An early diagnosis of manic depression with waves of bi-polar instability, Robert confides to Elizabeth, “I have been sick again, and somehow even with you I shrink both from mentioning and not mentioning.” He goes on: “These things come on with a gruesome, vulgar, blasting surge of ‘enthusiasm,’ one becomes a kind of man-aping balloon in a parade — then you subside and eat bitter coffee-grounds of dullness, guilt etc.”

“The metaphors capture the illness,” writes Chiasson. “The manic self is an inflated ‘man-aping balloon in a parade’ — oversized, grotesque, dangerous. ‘Man-aping’ echoes the word ‘mania,’ while the flaccid self sits in recovery, eating morning-after ‘coffee-grounds’ of guilt. But the successful transformation of illness into metaphor is itself a sign of recovery. Lowell’s recovery letters are among the most brilliant letters ever written, for the simple reason that the writing of them operates against such tragic stakes.”

“Elizabeth Bishop,” writes Agnes Colwell, “lost her father from Bright’s disease when she was eight months old. Her mother, psychologically distraught, spent the next five years in and out of psychiatric hospitals; diagnosed as permanently insane, she never saw Elizabeth again.”
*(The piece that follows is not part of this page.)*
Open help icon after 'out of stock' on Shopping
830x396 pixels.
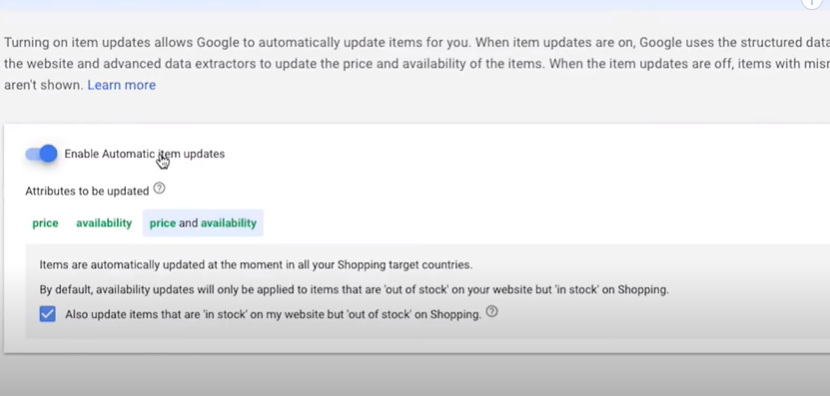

Loneliness, expedited by movement between the homes of well-meaning grandparents, was a dominate theme throughout Elizabeth’s childhood. Assuaged by her Aunt Maud’s love of literature, Elizabeth began to write poetry. “In the spring of 1934, the year her mother died and the year of her graduation, Bishop met and became friends with poet Marianne Moore. Through Moore’s influence, Bishop came to see poetry as an available, viable vocation for a woman,” writes Colwell.

“Dear Elizabeth” was met with critical acclaim after its 2012 premier at the Yale Repertory Theater. In his review, Frank Rizzo of Variety states, “Ruhl delicately explores through nothing more than the letters and her own theatrical imagination, the solitude of the artist, the exactitude of the writer’s craft, the balance between cohesion and privacy and, in the end, why poetry matters.”

    Kennedy studied writing, directing and producing at the University of California Los Angeles. She also studied directing at Los Angeles’ American Film Institute, and later took classes in Readers Theater at Mt. San Jacinto College’s Murrieta campus. Her love of theater began when she read “Pygmalion” in seventh grade. “Reading that play was like opening a door. I was smitten with theater.”

    She wrote, directed and produced the short films, “To Richard with Love” and “The Dragonslayer,” and founded the San Diego Screenwriters Guild. Locally, her directing debut of “Enchanted April” for the Ramona Hillside Players earned her an Inland Theater League Founders Award for directing as well as an ITL award for set design.

A subsequent play, “Cliffhanger,” earned another ITL award for set design. She also has garnered awards for short-story writing and as a playwright. In 2011, Kennedy founded Stratford Players which performs classic theater and gives a nod to the writer and dramatist William Shakespeare each September in Idyllwild by offering “Will in the Woods” on an outdoor stage.

“Dear Elizabeth” will be performed at the First Church of Christ Scientist, 25970 Cedar Street, for three performances: 2 p.m. Sunday, May 13, and 7 p.m. Saturday, May 19 and Sunday, May 20.

A Hemet performance will take place at Diamond Valley Arts Center at 7 p.m. Saturday, May 12. Tickets are available at Stratford Players.com.